------ Source information ------

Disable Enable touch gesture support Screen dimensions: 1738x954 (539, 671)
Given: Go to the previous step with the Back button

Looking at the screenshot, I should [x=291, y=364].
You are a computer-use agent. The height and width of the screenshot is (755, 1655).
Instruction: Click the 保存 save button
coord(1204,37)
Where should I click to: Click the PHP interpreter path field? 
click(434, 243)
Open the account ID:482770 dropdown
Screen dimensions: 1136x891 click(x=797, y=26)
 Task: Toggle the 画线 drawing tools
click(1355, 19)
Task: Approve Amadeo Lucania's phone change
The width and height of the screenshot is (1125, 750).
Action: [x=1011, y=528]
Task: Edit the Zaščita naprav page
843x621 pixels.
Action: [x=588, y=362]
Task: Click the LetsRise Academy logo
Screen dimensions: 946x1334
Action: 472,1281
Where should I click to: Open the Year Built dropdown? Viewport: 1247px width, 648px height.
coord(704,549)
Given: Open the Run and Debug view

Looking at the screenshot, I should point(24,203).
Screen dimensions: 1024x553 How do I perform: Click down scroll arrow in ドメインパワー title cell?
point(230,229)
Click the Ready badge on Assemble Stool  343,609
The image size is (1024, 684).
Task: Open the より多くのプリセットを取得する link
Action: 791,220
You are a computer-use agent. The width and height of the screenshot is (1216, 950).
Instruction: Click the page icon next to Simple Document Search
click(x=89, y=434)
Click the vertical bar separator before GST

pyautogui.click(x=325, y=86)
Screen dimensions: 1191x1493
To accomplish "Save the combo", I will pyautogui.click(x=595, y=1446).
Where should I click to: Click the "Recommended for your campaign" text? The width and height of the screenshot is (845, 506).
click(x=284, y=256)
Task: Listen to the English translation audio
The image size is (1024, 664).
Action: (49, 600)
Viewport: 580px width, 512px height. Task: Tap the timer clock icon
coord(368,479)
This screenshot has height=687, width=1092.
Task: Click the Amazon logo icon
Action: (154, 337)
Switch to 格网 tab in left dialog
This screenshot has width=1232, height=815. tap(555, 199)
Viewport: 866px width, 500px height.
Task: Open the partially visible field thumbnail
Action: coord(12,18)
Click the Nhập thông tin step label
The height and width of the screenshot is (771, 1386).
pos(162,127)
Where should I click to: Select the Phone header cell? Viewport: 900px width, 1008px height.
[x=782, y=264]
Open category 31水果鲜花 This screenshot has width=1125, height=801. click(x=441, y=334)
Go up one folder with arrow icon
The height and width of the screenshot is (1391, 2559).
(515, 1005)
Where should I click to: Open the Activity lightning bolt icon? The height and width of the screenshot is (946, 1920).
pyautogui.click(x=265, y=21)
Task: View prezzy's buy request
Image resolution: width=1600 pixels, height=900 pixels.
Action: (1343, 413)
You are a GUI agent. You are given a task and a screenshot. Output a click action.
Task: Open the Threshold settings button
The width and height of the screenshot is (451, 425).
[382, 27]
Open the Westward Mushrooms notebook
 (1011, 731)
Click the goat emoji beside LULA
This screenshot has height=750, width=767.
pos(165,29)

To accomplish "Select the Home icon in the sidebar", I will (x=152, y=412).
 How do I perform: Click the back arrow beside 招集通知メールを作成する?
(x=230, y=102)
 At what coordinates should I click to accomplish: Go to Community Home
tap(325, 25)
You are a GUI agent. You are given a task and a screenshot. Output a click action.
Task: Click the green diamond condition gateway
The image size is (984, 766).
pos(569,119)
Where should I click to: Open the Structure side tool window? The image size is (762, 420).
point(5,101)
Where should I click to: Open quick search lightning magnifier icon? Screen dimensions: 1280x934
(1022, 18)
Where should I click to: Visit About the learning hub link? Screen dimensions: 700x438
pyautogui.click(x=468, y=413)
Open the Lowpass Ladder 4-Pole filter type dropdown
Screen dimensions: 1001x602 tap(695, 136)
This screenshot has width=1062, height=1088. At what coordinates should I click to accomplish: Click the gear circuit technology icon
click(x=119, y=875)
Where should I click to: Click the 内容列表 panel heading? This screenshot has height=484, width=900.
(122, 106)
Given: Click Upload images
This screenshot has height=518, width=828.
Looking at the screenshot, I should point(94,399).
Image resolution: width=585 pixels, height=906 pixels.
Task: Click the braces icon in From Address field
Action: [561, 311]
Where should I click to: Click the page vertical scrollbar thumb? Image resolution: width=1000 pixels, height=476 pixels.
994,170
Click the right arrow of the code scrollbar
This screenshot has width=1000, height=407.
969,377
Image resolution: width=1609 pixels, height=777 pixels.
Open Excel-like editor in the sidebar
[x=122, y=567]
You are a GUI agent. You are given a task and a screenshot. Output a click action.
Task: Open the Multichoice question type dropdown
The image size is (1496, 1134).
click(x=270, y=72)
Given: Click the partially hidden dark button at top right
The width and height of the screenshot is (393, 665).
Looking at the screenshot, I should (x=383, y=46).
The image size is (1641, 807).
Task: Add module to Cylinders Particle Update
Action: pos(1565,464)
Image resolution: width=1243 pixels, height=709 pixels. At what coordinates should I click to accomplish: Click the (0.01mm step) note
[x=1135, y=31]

------

### What you are asked to do
Check each line of the entries above for the string "will", and return those that contain it.

### Result
To accomplish "Save the combo", I will pyautogui.click(x=595, y=1446).
To accomplish "Select the Home icon in the sidebar", I will (x=152, y=412).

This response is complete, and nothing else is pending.